Waltraud Meier, tout de blanc vêtue, comme Aegisth, couleur de deuil, couleur des victimes promises aux Dieux, promène désormais sa Klytämnestra un peu partout et l’absence de travail de Robert Carsen sur les individus lui laisse tout le loisir de construire son personnage à son aise. Alors on admire une fois de plus la clarté d’une impeccable diction, même des hauteurs, on entend chaque mot, chaque inflexion, chaque silence. Rythme lent, articulation des paroles, économie des gestes: tout cela est connu, la grande Waltraud est une des reines de la scène. Mais j’avais lu çà et là que la voix portait mal et qu’elle n’avait pas été très en forme dans les premières représentations. J’ai donc été ravi d’entendre, sur toute l’étendue du registre, une voix bien présente: la seule des trois dont on entende sonner le grave, et surtout exploser les aigus, plus puissants et plus présents que ceux d’Elektra dans leur scène. Waltraud Meier, en cette matinée, était impressionnante, scéniquement (c’est habituel) et surtout vocalement (c’est désormais un peu plus irrégulier): science de la projection, art suprême du dire, c’est pour Klytämnestra une nécessité : les grandes interprètes du rôle (et je pense à Resnik, ou à Varnay) furent d’abord des artistes qui mâchaient lentement le texte, qui en distillaient chaque mot, qui donnaient le poids nécessaire à chaque parole. Waltraud Meier est de leur race.

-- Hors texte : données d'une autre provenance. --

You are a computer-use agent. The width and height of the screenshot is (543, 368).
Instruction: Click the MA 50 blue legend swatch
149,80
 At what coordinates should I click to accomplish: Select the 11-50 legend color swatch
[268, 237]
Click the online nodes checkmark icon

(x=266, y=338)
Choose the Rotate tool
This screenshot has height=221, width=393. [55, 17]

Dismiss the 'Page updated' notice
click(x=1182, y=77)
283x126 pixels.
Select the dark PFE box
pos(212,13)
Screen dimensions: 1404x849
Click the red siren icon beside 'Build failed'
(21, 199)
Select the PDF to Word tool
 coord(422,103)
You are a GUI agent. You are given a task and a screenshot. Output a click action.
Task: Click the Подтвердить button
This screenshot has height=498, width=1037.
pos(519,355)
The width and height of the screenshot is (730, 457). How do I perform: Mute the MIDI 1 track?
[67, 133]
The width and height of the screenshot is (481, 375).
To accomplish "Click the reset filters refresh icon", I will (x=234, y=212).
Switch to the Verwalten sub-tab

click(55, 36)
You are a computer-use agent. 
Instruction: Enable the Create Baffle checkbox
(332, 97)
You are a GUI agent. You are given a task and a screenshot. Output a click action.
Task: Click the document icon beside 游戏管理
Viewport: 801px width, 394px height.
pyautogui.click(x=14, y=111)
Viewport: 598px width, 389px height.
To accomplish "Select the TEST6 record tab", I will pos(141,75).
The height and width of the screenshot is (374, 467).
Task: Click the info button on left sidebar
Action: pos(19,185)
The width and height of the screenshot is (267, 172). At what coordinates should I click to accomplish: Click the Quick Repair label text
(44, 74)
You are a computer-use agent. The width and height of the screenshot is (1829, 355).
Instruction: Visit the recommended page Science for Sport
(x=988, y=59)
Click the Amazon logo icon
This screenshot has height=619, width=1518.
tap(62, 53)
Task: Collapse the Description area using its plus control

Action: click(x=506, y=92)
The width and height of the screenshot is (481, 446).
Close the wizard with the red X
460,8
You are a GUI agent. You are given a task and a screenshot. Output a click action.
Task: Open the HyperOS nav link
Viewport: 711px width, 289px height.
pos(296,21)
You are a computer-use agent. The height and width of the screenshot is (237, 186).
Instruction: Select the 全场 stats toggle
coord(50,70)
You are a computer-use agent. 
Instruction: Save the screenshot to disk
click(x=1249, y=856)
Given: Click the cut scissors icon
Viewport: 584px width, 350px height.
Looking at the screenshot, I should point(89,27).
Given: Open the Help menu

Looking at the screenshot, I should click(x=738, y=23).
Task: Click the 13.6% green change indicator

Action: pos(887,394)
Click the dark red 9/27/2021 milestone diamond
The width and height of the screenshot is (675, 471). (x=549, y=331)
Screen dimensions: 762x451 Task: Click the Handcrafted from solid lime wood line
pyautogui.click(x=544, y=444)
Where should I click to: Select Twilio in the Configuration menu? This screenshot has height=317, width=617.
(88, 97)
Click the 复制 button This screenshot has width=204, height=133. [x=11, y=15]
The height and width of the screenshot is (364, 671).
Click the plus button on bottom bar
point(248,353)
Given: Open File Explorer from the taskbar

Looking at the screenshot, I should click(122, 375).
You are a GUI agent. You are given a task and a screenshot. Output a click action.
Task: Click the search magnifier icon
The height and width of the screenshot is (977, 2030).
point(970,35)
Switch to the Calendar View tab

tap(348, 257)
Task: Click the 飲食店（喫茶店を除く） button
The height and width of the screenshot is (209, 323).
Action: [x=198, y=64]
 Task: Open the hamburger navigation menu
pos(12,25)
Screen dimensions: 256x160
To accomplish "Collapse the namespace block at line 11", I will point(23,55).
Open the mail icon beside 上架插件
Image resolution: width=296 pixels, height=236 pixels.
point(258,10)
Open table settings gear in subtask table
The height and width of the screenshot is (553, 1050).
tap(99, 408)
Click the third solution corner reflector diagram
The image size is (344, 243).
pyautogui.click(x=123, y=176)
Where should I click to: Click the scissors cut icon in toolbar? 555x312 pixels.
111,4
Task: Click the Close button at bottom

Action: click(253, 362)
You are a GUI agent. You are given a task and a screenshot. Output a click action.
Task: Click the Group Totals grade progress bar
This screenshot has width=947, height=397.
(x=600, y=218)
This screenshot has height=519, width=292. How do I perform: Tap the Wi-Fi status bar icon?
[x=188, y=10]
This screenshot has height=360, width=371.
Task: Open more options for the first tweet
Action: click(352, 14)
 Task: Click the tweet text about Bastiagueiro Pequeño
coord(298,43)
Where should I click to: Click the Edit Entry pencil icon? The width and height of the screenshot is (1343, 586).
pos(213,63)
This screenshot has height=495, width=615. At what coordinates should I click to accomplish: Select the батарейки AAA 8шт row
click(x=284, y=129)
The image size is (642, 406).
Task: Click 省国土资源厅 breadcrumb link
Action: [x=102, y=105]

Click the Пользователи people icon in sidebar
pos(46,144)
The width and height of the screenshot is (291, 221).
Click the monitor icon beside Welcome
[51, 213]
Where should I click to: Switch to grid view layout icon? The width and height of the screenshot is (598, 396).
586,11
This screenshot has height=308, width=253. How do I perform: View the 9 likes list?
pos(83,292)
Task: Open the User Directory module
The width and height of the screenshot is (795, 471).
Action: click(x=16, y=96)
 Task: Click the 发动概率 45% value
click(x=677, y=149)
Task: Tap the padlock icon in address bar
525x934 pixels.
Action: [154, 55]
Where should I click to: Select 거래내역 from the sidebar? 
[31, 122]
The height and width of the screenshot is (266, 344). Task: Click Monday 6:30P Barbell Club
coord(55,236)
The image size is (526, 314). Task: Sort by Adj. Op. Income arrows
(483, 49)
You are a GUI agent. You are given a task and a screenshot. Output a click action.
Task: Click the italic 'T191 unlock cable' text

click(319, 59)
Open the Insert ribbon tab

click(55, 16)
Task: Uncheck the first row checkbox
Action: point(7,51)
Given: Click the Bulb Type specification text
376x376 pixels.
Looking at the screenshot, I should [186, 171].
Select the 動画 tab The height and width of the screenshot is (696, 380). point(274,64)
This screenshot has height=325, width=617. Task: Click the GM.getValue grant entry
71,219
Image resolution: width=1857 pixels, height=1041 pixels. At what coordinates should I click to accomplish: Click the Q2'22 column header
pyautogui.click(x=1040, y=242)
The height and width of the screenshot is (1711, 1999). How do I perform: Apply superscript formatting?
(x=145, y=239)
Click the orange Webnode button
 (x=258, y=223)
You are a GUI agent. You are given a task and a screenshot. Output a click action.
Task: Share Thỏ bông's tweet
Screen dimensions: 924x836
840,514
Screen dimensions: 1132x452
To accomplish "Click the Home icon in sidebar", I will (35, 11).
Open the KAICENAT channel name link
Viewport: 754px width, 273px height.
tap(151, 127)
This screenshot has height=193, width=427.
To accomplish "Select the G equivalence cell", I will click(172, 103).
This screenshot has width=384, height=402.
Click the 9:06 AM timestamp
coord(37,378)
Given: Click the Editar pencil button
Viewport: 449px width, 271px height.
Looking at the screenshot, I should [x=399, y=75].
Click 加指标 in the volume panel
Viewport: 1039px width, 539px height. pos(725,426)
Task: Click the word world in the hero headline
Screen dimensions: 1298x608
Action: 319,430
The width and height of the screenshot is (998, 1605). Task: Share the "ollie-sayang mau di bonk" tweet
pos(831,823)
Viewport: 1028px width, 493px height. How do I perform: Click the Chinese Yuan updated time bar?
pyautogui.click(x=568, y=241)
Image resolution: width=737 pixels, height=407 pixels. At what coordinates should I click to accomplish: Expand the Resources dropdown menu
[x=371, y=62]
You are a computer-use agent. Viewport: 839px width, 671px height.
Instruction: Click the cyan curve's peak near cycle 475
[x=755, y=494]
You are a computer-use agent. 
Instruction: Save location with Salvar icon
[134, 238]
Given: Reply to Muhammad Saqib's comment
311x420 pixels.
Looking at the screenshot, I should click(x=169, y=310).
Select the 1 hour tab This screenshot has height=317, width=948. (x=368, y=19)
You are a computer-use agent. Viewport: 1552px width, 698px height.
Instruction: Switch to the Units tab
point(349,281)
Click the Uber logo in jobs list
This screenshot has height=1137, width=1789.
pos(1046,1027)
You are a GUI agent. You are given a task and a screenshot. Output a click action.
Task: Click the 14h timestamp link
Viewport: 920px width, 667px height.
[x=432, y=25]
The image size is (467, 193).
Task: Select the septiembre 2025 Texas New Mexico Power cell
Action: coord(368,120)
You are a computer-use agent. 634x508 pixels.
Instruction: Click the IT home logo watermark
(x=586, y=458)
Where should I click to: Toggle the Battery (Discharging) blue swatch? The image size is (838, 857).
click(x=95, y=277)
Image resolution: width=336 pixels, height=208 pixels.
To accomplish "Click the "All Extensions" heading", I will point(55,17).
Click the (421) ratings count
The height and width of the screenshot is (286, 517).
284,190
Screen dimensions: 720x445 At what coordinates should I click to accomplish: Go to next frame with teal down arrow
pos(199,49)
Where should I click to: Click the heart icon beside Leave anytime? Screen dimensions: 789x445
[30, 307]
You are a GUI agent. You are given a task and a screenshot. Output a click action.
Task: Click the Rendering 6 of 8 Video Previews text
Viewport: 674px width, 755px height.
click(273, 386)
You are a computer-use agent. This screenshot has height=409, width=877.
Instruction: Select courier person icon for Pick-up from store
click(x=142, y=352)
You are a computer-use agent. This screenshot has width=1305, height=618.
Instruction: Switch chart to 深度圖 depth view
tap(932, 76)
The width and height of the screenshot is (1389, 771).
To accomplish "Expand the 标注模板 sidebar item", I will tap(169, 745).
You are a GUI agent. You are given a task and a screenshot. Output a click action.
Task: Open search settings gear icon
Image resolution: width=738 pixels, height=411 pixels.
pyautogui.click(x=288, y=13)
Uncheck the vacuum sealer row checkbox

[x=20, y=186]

Plateau de qualité, fosse sans défaut, mise en scène aux formes élégantes (mais sans grande substance): que demande le peuple? La représentation est de celles qui donnent satisfaction sans coup de poing. Comme les très bonnes reprises de ces productions qui ne surprennent plus, comme les bons soirs, voire les très bons soirs de l’opéra de répertoire. Pas mémorable, pas déplorable. Mais mon Elektra, mon héroïne de l’île déserte, sera immense ou rien.